A Divina comédia recriada por Salvador Dalí chega ao Recife – Por Bruno Albertim
Homem que derreteu o tempo e
plastificou o surrealismo nas artes, Salvador Dalí (1904-1989), mesmo
consagrado, não se furtava a trabalhar sob encomenda.
Nos anos 1950, aceitou a
proposta do governo italiano para ilustrar Divina comédia de Dante
Alighieri (1265-1321).
Com a grita geral e histericamente xenófoba pelo fato de
um espanhol estar contando, com imagens, a obra prima de um dos pais da língua
italiana, o governo suspendeu o contrato. Mas Dalí já estava suficientemente
envolvido para brecar-se.
O resultado da persistência do
pai do surrealismo pode ser conferido, a partir de hoje, no Recife. Depois de
passar pelo Rio de Janeiro, Brasília e Curitiba, a exposição:
Dalí, A divina
comédia
entra em cartaz na Caixa Cultural, diante do Marco Zero. Na íntegra,
como uma grande e densa narrativa, podem ser "lidas" as cem gravuras
a partir das aquarelas pintadas pelo espanhol sobre os cantos do poema épico
para marcar, na ocasião, os 700 anos de nascimento de Dante, em 1965.
A montagem segue a ordem
labiríntica da obra literária original: Inferno, Purgatório e Paraíso, os
estágios pelos quais passam o Poema Sagrado de Dante. As aquarelas tomam eles
de assalto como ambientes.
Divina Comédia, a obra literária
e monumento ocidental, é um dos marcos fronteiriços e salto entre os
pensamentos medieval e renascentista. Começou a ser escrita em 1304 e foi
concluída em 1321, ano da morte do autor.

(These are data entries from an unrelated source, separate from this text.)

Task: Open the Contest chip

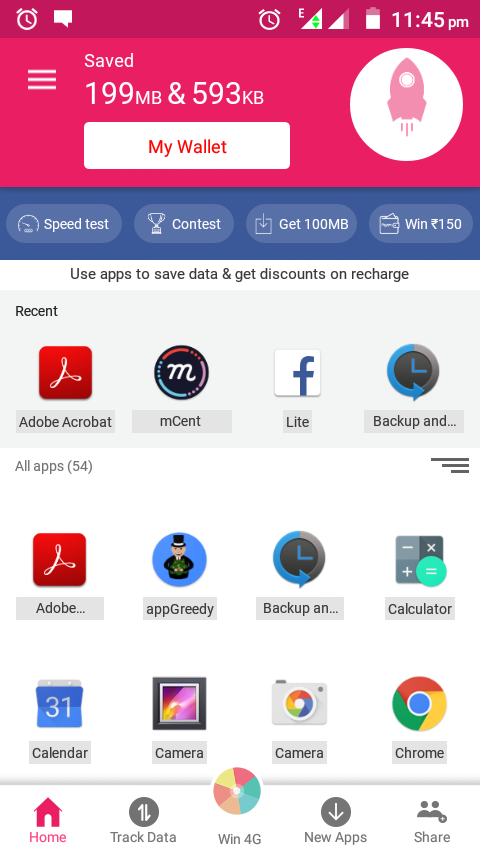Action: point(184,224)
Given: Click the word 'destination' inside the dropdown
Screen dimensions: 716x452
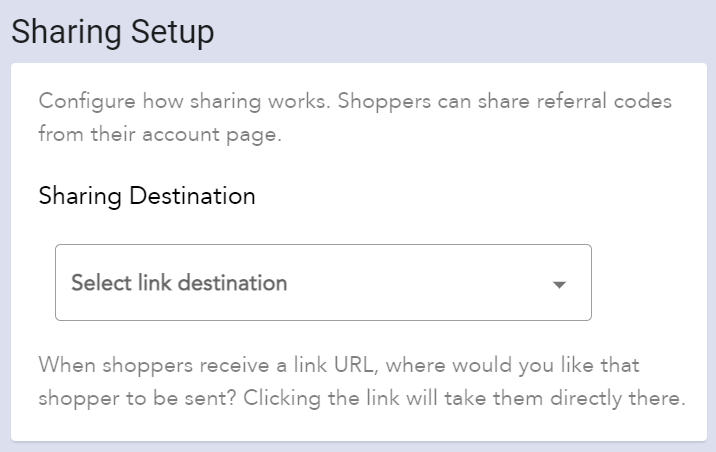Looking at the screenshot, I should point(232,283).
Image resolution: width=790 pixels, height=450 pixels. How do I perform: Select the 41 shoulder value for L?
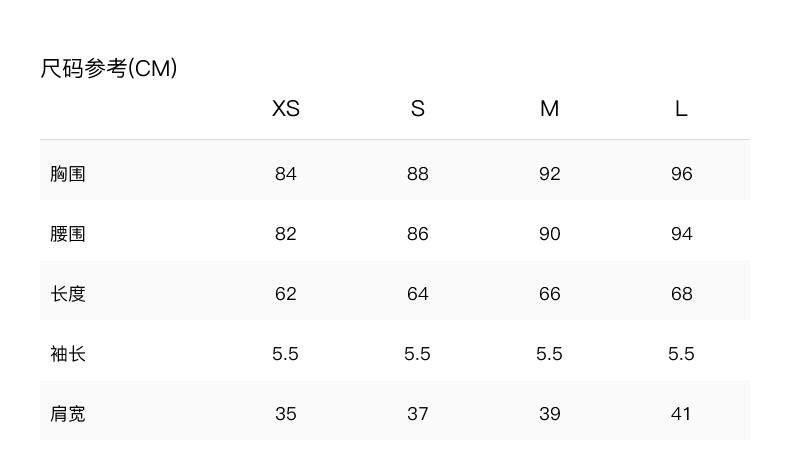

O poema narrativo fala de uma
viagem por três mundos (os tais Inferno, Purgatório e Paraíso), percorridos por
personagens como o autobiográfico Dante (o homem), Beatriz (a fé) e Virgílio (a
razão). A exposição acompanha a divisão. As gravuras fazem o público passear
desde os círculos infernais, o centro da terra, onde encontra Lúcifer e,
depois, regressa à superfície terrestre, onde sobe a montanha do Purgatório,
para, na companhia da amada Beatriz, ser consagrado no Paraíso.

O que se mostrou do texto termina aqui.